Apple’s online TV streaming service may be a shot across the bow of cable companies, but you shouldn’t expect the cable giants to take this threat lying down. CNBC says that Apple will be directly targeting cord cutters with its new TV service this fall, but it correctly notes that cable providers have a lot of tricks up their sleeves to slow down Apple and every other potential online TV streaming service. Below we’ve outlined the three biggest ones and rated how likely cable companies are to get away with them.
First, cable companies will try to limit Apple’s ability to score exclusive content. As Netflix has shown, over-the-top video providers can deliver killer content that will draw in new subscribers. House of Cards, Orange is the New Black and Unbreakable Kimmy Schmidt have all been critical hits for Netflix and have shown that you don’t need a pricey cable subscription to watch great shows.
CNBC writes that “cable companies and content providers are likely to seek agreements that keep Apple from having many exclusive or preferred rights to content, for fear of handing control of their customer relationships to Cupertino.” While this wouldn’t stop Apple’s TV service from being a success, it would at least eliminate the danger that cable companies could face an even more dangerous rival for original shows than Netflix.
In all, it’s very likely cable companies will succeed in pulling this off.
Second, cable companies can try to slap users with data caps. This is something that Comcast and Time Warner Cable have been trying to figure out for a while now, i.e., how to make people accept a data cap system that they absolutely despise.
People hate having data caps on their mobile phones but they’re really, really going to hate having data caps on their home Internet services. No one wants to sit down to watch House of Cards and then receive a warning on their screen that they’re about to get slammed with a $20 fine if they finish the next episode.

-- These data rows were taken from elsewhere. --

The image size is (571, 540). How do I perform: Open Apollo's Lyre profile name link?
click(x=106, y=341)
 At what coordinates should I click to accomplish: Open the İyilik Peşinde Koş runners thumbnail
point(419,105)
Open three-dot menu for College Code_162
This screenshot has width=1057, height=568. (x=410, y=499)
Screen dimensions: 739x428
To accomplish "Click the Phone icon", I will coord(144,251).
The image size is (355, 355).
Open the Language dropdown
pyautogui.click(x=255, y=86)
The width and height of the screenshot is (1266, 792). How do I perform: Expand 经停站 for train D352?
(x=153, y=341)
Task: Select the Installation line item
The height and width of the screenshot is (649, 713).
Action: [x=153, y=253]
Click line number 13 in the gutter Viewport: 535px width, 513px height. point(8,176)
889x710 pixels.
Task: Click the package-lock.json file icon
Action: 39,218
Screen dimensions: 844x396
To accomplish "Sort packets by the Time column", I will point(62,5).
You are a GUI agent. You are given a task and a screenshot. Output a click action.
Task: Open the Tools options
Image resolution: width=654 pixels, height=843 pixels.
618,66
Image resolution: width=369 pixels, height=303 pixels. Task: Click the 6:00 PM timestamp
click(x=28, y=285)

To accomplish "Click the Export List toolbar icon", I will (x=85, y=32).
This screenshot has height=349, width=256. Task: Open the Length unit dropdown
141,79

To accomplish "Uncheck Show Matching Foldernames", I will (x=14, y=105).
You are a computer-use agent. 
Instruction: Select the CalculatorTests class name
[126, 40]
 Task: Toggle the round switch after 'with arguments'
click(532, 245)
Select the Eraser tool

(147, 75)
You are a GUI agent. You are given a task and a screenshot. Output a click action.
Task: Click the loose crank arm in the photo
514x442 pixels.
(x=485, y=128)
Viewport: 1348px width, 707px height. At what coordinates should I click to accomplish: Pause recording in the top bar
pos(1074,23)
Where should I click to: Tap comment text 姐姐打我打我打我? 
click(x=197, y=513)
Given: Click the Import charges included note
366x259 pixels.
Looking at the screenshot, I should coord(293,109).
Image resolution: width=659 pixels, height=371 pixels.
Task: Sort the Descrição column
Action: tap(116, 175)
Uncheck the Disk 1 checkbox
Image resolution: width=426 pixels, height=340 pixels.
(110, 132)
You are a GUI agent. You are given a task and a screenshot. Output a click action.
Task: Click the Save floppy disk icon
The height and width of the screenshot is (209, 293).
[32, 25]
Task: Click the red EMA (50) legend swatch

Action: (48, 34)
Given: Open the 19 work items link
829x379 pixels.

That said, cable companies love the idea of data caps for two reasons. One, they want to be able to charge you extra fees. Two, they want to be able to charge content providers money so they can “sponsor” their data to make sure it doesn’t count against the cap. Either way, it’s a shakedown that is too good for most cable companies to resist.
All the same, the backlash against these caps would be so strong that we find it unlikely that cable companies would try it on a mass scale.
Finally: When all else fails, raise prices. Even if you kill off your cable TV subscription completely, there’s a very good chance that you still rely on your cable company for broadband access. And because cable companies have such little competition in the home broadband market, they’ll be able to get away with jacking up broadband prices if too many people cut the cord.
The reason this will likely work is because cable companies have been conditioning consumers for years to expect their monthly cable prices to go up. A major study from the Federal Communications Commission last year found that basic cable prices increased by 6.5% throughout 2012 while expanded basic cable prices rose by 5.1% over the same period. In contrast, the general rate of inflation as measured by the Consumer Price Index throughout 2012 was just 1.6%, meaning that basic cable prices rose at more than four times the rate of inflation in 2012 while expanded basic cable prices rose by more than three times the rate of inflation.
Because consumers expect they’ll always be paying more to their cable providers, we find it impossible to believe that broadband prices won’t get jacked up as cord cutting catches on.